テーマ:リモコン 腎臓とリモコンと

 まあ入りたまえ、さあさあ遠慮なく。今日君にうちまで足を運んでもらったのはほかでもない。リモコンの話を聞いてもらうためだ、さあ掛けたまえ。ちょっと痩せたんじゃないかって? そうだな、最近の生活がとても満ち足りてるからかな。なぜかって? そう焦るなよ。それを聞いてもらうために来てもらったんだから。

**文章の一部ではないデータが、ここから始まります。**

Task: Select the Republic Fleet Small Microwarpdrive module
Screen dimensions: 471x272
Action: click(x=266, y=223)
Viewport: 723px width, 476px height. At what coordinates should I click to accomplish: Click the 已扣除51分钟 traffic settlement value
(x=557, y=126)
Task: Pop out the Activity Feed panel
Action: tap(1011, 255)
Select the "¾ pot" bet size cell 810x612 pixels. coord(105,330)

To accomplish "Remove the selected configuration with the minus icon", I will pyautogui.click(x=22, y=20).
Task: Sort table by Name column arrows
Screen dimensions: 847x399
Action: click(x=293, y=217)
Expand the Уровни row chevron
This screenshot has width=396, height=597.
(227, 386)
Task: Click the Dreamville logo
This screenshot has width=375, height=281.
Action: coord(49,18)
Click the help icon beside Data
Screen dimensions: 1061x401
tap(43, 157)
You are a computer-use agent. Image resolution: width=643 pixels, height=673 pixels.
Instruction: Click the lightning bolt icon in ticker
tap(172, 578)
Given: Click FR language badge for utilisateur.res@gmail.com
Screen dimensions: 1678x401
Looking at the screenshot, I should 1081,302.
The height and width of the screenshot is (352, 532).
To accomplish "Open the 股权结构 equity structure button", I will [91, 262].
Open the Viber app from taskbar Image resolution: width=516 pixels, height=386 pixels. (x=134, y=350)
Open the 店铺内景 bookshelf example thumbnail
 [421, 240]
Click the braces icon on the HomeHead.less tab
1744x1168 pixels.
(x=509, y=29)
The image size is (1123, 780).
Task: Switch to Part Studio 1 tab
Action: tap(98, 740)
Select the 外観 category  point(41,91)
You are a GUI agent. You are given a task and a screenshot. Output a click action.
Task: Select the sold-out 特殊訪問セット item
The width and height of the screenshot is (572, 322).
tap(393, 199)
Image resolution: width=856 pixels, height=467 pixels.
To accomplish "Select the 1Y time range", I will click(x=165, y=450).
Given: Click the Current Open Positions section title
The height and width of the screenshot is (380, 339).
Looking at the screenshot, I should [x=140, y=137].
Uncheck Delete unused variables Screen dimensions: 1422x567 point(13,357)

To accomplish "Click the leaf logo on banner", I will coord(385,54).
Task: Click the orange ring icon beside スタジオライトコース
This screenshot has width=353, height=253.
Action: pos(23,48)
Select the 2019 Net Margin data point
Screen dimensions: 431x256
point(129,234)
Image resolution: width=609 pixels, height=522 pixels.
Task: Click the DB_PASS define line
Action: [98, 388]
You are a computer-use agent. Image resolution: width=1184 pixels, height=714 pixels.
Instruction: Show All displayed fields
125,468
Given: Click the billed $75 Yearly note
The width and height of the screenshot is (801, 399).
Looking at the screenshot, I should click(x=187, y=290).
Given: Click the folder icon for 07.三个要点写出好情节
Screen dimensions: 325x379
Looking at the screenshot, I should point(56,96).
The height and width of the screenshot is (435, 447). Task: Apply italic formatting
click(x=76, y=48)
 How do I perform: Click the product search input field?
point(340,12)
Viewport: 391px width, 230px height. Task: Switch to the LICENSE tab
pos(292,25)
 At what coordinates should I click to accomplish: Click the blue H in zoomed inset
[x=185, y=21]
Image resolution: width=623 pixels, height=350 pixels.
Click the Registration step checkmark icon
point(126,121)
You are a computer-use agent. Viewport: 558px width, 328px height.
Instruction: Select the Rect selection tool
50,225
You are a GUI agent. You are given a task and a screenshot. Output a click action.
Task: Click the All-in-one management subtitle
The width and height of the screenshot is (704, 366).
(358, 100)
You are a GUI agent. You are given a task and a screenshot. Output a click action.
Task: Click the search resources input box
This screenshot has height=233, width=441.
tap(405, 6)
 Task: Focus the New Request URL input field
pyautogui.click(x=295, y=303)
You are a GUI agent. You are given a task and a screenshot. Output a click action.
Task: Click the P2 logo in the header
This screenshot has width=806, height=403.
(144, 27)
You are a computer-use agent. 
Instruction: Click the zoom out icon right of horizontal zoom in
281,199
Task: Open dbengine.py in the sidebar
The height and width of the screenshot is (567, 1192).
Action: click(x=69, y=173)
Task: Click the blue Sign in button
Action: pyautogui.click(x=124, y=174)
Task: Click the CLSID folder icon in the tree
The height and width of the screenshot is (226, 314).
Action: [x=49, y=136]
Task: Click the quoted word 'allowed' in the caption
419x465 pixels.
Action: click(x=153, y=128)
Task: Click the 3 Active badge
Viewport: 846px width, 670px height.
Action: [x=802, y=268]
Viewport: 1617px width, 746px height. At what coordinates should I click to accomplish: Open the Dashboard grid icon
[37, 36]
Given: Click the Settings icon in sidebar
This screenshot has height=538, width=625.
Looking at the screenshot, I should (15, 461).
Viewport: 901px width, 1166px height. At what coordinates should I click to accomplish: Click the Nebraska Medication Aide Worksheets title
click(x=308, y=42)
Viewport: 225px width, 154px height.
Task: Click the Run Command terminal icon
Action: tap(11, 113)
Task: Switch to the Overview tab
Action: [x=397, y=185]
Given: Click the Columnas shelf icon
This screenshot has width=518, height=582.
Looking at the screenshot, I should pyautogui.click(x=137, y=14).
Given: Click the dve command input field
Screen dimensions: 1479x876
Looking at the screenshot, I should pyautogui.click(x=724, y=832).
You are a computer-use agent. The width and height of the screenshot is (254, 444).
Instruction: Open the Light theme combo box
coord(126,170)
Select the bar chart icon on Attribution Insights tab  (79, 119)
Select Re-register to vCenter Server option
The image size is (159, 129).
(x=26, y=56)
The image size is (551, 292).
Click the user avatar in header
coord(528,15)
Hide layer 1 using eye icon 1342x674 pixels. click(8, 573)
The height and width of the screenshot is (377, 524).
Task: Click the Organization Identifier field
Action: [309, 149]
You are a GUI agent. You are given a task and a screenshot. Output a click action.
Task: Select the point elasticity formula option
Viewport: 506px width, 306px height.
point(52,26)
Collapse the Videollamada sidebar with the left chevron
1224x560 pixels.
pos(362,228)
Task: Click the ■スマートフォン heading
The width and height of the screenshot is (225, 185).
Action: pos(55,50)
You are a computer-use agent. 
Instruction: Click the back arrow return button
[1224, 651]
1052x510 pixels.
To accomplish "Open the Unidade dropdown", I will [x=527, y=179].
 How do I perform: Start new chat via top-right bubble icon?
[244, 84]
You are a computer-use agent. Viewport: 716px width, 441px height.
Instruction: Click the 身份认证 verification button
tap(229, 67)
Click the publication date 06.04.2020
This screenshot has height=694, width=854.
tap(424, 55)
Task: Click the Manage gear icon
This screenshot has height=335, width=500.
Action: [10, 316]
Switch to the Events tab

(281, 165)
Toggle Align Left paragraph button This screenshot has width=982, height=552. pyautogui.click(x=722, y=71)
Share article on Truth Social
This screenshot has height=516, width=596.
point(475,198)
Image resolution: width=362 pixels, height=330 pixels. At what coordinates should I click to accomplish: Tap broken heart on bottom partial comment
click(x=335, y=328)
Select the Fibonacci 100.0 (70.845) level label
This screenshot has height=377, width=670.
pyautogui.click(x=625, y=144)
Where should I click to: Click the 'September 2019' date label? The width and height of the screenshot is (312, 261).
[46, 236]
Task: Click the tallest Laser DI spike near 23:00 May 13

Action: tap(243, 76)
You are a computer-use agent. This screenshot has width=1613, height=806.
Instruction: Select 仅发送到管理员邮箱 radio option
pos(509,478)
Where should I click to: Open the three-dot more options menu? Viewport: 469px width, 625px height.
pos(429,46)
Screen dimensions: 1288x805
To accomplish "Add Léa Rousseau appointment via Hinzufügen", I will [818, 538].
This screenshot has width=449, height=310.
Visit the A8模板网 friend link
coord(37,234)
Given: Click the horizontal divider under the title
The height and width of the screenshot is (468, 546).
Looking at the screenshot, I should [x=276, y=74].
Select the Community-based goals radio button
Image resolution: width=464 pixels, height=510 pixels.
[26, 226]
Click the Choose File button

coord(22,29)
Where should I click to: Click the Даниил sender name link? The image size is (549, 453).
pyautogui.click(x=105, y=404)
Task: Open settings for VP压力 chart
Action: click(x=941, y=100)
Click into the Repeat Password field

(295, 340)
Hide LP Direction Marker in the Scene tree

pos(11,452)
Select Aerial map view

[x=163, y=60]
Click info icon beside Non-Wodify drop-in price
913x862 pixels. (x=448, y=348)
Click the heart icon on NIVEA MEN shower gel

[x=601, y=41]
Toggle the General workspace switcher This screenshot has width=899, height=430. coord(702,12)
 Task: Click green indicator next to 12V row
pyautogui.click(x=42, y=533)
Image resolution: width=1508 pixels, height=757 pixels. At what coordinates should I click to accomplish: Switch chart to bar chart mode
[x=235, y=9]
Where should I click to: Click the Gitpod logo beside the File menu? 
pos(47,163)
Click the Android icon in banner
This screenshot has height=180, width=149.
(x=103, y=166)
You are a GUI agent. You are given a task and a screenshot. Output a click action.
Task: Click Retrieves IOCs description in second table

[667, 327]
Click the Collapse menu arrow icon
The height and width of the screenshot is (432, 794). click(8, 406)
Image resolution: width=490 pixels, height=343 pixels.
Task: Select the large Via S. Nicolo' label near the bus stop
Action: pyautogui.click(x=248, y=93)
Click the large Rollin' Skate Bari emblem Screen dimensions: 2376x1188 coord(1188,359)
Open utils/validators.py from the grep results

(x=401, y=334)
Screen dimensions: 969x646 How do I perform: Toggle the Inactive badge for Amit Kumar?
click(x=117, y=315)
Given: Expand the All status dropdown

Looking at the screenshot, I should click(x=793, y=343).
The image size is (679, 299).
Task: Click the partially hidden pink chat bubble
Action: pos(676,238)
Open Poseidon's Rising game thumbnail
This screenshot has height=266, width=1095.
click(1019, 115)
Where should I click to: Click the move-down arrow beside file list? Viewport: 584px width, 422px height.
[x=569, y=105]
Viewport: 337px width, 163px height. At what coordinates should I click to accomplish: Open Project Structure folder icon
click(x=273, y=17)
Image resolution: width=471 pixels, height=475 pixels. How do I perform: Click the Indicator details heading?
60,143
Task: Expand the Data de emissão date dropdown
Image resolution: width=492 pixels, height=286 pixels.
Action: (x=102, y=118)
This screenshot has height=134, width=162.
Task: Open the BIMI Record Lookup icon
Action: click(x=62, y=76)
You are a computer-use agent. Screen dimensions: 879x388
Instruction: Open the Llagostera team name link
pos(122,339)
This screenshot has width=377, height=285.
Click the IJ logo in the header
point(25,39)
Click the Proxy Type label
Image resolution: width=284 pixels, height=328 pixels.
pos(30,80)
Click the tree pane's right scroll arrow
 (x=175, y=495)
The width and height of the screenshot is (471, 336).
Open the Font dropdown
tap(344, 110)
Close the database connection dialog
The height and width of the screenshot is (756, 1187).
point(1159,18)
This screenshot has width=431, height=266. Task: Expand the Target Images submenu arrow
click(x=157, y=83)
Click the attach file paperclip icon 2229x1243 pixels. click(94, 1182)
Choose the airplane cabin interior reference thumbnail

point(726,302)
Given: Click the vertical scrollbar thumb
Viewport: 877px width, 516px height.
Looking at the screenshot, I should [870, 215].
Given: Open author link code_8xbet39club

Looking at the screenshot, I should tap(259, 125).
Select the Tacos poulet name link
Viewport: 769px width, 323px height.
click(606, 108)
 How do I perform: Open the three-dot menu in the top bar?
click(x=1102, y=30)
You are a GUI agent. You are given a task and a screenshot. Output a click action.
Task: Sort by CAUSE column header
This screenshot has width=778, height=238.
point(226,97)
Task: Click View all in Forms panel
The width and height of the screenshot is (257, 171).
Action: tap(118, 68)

 君も知っているように最近の科学の発展は目覚ましい、実に素晴らしいことだ。騒音ゼロの自動掃除機や、その日の気分によって変わってくれる壁紙。入るだけでその日のコーディネートを完璧に提供してくれる寝袋なんてものも話題になったよな。でもな君、一番すごいものを私は見つけてしまったんだ。それがこのリモコンだ。何がすごいかって? このリモコンは離れていてもテレビや電子機器を操作することができるんだ。それって普通のリモコンなんじゃないかって? まあ待て。例えば今、私は料理番組を見たいと思っている。そんな私がリモコンを押すとほら、勝手に料理番組になっている。流行りのドラマを見たいな、と思ってみるとほら、ドラマを映してくれる。それだけではない、最近健康に気を付けていて、腎臓に良いというチベットの薬草が欲しいなと思っていると、もう勝手に注文してくれる。すごいだろう、ご主人の思考を推測して望むものを提供してくれるんだ。かの有名な猫型ロボットも驚くだろう、何せポケットを漁る必要がないのだから。

 かなり値段が張るんじゃ無いかって? いやいや、タダだったんだよこのリモコンは。こんな素晴らしいものがタダでもらえるなんて、つくづくこの時代に生まれてきて良かったと思うね。

 でもね、君。いくら便利な世の中になったとはいえ、それを利用するのはいつも自分、便利さに利用されるようになったらおしまいだよ。何事も節度が肝心。君も気をつけるんだよ、ガハハハハ。


 その頃、コントロールセンターと呼ばれる部署で先輩職員が後輩職員とこんな会話をしていた。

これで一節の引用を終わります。